▸ WORK TO BE COMPLETED: Retype word for word the lines of the records from the line containing "coordinates (542, 164)." through the line containing "(500, 332).", both included.
EXTRACTED RECORDS Start Marker
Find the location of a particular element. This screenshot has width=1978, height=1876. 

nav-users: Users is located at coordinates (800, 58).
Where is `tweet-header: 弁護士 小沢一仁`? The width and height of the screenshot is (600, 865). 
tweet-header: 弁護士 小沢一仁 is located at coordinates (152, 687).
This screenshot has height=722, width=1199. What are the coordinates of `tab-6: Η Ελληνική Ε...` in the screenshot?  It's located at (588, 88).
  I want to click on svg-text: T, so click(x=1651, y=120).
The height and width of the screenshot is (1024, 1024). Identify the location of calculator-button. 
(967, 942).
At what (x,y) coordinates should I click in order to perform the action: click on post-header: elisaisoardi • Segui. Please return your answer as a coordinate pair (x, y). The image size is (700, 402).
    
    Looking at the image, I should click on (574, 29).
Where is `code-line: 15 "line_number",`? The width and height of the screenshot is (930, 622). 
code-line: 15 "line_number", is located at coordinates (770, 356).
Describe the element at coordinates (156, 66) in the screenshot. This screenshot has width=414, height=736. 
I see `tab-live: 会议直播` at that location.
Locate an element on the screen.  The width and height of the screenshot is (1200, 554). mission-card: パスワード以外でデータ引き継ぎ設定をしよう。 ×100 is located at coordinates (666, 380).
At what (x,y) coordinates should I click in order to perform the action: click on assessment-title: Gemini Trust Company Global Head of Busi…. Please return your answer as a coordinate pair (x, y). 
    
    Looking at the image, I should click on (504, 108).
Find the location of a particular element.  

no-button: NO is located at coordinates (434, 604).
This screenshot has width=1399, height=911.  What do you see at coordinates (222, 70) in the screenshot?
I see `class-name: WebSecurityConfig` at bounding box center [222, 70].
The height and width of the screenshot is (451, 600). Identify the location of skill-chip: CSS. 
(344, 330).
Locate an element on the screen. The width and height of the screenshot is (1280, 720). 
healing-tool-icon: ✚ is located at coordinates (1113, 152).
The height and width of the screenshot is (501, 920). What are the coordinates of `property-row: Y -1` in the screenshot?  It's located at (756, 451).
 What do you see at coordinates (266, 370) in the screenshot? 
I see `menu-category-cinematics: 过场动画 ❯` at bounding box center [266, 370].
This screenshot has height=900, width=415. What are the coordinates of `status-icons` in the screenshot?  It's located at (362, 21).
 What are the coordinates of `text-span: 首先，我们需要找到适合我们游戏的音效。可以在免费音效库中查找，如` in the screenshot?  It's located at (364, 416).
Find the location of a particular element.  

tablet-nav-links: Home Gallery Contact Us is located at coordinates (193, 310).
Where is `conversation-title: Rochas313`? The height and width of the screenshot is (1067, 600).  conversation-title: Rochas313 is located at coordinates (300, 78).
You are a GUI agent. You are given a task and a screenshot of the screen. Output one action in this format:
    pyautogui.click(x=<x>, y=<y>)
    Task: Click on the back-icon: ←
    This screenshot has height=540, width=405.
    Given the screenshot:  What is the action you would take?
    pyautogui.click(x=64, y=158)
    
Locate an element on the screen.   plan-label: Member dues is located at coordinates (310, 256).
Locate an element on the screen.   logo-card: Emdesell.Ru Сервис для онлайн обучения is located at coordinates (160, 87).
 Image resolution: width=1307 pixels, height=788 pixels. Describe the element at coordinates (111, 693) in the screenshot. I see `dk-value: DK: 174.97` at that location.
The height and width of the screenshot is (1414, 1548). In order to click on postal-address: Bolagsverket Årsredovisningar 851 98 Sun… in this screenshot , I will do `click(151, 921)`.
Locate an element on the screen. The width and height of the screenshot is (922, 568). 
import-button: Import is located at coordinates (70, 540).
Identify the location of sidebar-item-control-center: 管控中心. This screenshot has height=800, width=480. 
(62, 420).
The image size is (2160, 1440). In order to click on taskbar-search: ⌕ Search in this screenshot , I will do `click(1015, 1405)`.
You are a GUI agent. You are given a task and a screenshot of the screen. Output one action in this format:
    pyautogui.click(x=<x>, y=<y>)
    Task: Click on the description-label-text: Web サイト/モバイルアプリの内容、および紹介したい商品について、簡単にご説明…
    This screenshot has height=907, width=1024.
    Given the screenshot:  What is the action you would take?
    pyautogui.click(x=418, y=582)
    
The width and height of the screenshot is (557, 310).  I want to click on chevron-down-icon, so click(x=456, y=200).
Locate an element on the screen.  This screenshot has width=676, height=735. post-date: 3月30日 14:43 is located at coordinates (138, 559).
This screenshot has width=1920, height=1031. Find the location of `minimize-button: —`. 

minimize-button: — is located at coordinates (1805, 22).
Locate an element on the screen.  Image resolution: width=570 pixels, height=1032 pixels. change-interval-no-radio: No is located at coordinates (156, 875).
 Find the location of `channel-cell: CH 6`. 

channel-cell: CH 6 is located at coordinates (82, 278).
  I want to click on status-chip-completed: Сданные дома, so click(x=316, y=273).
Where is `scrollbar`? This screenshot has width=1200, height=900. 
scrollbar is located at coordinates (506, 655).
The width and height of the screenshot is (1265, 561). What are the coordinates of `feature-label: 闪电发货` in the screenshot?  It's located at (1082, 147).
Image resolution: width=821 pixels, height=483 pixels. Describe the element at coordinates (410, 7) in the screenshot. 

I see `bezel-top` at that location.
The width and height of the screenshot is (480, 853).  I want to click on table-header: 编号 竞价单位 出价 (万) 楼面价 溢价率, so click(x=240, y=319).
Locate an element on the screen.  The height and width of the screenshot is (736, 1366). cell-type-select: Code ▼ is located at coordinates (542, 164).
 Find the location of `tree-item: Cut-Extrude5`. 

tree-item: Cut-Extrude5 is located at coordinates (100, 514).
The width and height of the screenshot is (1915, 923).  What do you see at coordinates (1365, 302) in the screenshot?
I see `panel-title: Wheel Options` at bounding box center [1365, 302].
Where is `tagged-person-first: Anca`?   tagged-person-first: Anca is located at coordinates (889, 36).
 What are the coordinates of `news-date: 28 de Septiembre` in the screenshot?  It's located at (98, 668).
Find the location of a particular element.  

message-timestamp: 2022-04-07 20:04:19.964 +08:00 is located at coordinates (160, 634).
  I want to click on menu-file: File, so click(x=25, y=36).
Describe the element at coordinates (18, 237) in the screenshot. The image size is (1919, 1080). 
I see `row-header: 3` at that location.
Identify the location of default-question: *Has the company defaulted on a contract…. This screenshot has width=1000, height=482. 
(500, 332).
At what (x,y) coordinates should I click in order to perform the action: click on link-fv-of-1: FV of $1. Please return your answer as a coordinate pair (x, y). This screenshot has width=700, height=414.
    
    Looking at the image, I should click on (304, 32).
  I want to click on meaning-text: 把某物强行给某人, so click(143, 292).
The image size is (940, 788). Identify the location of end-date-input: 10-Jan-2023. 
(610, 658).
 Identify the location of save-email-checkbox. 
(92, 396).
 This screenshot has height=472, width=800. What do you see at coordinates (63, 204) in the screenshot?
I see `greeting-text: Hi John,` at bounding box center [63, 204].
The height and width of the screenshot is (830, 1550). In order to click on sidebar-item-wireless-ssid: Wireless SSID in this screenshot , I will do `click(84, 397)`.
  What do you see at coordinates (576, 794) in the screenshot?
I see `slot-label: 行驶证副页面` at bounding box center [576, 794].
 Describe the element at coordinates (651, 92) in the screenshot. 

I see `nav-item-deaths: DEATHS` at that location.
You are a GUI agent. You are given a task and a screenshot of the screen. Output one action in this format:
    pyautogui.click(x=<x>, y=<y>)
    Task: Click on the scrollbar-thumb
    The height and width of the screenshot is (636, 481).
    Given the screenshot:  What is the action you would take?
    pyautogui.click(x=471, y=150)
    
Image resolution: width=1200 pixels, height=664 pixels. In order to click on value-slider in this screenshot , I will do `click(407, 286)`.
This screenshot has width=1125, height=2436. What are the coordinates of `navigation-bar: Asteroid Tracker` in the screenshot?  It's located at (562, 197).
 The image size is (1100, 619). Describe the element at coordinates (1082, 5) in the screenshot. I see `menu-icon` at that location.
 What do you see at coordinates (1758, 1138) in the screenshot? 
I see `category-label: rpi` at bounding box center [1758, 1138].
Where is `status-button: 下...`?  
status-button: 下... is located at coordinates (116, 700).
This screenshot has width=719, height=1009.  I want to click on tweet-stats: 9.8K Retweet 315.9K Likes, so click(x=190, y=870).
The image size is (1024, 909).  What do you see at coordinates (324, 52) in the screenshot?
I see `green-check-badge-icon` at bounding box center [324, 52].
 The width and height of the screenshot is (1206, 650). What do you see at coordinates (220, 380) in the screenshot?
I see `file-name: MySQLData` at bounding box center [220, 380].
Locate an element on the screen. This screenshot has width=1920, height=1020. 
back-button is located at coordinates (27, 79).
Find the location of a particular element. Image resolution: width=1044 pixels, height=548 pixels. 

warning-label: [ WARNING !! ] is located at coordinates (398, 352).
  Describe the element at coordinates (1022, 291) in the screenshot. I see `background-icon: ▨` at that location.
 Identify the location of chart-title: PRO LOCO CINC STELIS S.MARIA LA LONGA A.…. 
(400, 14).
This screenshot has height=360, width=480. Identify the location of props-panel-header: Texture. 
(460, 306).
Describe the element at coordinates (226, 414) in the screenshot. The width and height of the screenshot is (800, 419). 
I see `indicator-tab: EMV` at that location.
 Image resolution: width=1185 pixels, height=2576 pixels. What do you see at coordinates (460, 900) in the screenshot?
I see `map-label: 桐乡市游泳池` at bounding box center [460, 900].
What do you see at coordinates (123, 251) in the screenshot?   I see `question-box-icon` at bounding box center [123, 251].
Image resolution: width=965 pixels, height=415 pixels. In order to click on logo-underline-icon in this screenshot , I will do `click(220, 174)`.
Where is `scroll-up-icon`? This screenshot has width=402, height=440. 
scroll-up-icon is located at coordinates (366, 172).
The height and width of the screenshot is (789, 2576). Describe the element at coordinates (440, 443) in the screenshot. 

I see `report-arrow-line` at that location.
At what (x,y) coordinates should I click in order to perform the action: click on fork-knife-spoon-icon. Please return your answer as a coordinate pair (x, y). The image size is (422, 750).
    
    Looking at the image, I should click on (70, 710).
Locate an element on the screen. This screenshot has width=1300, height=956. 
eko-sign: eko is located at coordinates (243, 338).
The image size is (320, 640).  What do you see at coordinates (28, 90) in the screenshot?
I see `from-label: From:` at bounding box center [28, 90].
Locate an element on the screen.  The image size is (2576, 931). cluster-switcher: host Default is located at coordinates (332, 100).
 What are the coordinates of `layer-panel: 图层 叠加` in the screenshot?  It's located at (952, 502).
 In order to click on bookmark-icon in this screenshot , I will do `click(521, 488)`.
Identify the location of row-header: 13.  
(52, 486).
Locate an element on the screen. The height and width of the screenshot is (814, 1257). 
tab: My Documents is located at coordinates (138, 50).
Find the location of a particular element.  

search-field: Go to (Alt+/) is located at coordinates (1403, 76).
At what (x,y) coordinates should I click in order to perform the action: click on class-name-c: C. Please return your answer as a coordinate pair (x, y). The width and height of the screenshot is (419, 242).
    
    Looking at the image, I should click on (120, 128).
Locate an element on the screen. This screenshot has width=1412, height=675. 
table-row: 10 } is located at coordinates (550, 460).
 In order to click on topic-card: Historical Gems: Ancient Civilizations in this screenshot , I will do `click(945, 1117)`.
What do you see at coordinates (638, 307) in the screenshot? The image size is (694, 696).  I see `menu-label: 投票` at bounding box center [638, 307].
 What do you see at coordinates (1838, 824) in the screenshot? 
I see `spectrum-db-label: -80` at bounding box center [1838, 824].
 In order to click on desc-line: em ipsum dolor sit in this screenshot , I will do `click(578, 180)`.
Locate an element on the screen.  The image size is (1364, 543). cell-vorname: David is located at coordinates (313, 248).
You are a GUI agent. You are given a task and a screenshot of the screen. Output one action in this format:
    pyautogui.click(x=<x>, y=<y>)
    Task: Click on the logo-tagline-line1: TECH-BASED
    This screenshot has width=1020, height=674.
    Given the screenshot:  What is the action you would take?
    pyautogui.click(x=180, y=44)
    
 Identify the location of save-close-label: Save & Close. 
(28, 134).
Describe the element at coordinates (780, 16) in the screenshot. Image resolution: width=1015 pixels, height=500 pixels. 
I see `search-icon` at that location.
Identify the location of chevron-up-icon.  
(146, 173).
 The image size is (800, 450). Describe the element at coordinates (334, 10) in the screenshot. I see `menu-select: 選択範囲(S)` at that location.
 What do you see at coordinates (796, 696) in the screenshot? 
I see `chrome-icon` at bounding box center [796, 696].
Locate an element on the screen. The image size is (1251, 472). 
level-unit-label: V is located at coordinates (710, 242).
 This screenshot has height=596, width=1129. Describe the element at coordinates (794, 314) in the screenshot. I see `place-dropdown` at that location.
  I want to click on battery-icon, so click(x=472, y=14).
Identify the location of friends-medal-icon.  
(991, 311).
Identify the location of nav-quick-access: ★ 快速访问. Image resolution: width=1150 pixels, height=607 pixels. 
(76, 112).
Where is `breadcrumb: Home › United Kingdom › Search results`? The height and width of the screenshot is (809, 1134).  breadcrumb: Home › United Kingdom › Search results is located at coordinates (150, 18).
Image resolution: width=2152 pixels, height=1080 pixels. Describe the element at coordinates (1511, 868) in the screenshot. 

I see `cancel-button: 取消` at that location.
EXTRACTED RECORDS End Marker
▸ RESULT FOR THIS EXERCISE:
Locate an element on the screen.  The height and width of the screenshot is (736, 1366). cell-type-select: Code ▼ is located at coordinates (542, 164).
 Find the location of `tree-item: Cut-Extrude5`. 

tree-item: Cut-Extrude5 is located at coordinates (100, 514).
The width and height of the screenshot is (1915, 923).  What do you see at coordinates (1365, 302) in the screenshot?
I see `panel-title: Wheel Options` at bounding box center [1365, 302].
Where is `tagged-person-first: Anca`?   tagged-person-first: Anca is located at coordinates (889, 36).
 What are the coordinates of `news-date: 28 de Septiembre` in the screenshot?  It's located at (98, 668).
Find the location of a particular element.  

message-timestamp: 2022-04-07 20:04:19.964 +08:00 is located at coordinates (160, 634).
  I want to click on menu-file: File, so click(x=25, y=36).
Describe the element at coordinates (18, 237) in the screenshot. The image size is (1919, 1080). 
I see `row-header: 3` at that location.
Identify the location of default-question: *Has the company defaulted on a contract…. This screenshot has width=1000, height=482. 
(500, 332).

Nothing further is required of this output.